■ The task ■
Repeat the entries below exactly. Begin with the first line and end with the line that contains "Given: Click the 224 shares count".

______

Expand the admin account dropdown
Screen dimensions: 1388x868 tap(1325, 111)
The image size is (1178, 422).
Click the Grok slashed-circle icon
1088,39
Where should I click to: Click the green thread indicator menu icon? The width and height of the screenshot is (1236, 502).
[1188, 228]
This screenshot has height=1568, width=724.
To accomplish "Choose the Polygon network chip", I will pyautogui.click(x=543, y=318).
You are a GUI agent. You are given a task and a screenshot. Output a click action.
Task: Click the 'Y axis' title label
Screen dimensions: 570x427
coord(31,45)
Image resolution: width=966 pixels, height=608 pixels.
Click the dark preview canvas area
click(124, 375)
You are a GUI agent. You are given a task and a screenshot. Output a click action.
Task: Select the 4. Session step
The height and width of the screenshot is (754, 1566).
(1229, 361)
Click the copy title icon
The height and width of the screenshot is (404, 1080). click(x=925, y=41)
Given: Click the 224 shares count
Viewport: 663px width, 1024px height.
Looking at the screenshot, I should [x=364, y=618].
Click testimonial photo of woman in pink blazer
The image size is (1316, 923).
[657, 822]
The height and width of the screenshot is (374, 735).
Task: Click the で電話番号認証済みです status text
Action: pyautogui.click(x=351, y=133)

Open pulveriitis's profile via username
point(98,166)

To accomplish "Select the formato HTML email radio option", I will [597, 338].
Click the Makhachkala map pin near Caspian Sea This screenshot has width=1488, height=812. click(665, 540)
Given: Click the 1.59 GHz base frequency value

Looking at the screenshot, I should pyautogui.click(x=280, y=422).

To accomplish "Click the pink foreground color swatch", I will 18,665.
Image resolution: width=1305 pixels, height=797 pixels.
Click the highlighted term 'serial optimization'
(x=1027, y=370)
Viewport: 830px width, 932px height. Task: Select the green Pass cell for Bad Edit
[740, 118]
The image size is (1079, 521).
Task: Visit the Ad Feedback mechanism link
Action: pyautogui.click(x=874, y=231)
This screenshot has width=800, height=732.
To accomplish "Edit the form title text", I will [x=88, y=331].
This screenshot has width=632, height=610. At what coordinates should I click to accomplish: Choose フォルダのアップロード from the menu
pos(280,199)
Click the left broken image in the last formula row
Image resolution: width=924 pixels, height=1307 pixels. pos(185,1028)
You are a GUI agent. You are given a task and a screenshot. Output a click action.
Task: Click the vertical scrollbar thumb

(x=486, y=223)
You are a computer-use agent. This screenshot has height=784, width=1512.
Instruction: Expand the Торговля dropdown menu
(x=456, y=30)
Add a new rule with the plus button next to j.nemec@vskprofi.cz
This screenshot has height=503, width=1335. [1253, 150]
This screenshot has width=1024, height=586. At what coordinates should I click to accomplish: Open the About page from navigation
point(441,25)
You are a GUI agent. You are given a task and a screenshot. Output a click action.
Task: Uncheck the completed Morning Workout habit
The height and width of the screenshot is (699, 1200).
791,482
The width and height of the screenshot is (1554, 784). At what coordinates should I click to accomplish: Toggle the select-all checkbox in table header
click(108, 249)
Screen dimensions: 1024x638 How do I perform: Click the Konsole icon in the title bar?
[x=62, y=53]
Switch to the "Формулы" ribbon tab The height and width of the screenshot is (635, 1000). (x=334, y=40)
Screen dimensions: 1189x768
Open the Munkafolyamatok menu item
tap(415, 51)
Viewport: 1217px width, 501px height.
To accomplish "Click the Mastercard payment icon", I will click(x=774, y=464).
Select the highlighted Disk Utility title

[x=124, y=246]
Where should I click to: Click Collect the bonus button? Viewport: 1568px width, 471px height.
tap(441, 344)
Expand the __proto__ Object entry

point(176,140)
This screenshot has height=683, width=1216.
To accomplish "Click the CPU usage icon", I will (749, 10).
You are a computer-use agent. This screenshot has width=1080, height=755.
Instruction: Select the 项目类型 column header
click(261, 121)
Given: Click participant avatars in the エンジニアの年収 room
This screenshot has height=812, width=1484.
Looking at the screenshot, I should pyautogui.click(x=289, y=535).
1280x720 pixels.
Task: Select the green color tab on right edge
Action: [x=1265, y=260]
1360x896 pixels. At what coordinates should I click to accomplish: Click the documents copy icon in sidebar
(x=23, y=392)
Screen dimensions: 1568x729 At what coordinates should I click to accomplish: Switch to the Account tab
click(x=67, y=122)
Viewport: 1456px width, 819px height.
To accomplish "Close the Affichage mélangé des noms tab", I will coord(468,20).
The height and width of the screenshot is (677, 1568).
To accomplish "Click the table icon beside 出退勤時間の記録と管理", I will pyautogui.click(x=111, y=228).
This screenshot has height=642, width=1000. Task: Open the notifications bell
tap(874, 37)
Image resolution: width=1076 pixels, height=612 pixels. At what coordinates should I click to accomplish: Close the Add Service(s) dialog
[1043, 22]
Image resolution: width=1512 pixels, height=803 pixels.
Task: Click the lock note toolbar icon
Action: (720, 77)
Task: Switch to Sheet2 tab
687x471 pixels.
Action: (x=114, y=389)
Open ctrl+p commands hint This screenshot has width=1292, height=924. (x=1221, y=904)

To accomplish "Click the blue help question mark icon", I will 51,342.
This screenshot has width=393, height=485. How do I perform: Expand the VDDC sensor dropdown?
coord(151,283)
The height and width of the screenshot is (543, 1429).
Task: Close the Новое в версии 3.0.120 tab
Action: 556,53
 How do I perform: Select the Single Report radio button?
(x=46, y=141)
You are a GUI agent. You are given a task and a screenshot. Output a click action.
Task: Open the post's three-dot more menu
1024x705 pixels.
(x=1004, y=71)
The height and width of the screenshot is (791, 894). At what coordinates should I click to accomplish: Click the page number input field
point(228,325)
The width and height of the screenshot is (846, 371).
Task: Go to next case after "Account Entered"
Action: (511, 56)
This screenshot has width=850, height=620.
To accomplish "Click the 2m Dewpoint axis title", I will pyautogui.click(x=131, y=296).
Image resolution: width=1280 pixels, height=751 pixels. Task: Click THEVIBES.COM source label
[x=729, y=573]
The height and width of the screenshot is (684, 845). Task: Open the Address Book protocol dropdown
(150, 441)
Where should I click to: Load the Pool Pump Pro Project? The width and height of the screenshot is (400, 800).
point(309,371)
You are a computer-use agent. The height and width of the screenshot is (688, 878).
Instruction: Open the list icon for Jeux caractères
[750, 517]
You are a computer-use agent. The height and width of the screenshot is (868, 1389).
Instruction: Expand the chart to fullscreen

______

■ Response area ■
Expand the admin account dropdown
Screen dimensions: 1388x868 tap(1325, 111)
The image size is (1178, 422).
Click the Grok slashed-circle icon
1088,39
Where should I click to: Click the green thread indicator menu icon? The width and height of the screenshot is (1236, 502).
[1188, 228]
This screenshot has height=1568, width=724.
To accomplish "Choose the Polygon network chip", I will pyautogui.click(x=543, y=318).
You are a GUI agent. You are given a task and a screenshot. Output a click action.
Task: Click the 'Y axis' title label
Screen dimensions: 570x427
coord(31,45)
Image resolution: width=966 pixels, height=608 pixels.
Click the dark preview canvas area
click(124, 375)
You are a GUI agent. You are given a task and a screenshot. Output a click action.
Task: Select the 4. Session step
The height and width of the screenshot is (754, 1566).
(1229, 361)
Click the copy title icon
The height and width of the screenshot is (404, 1080). click(x=925, y=41)
Given: Click the 224 shares count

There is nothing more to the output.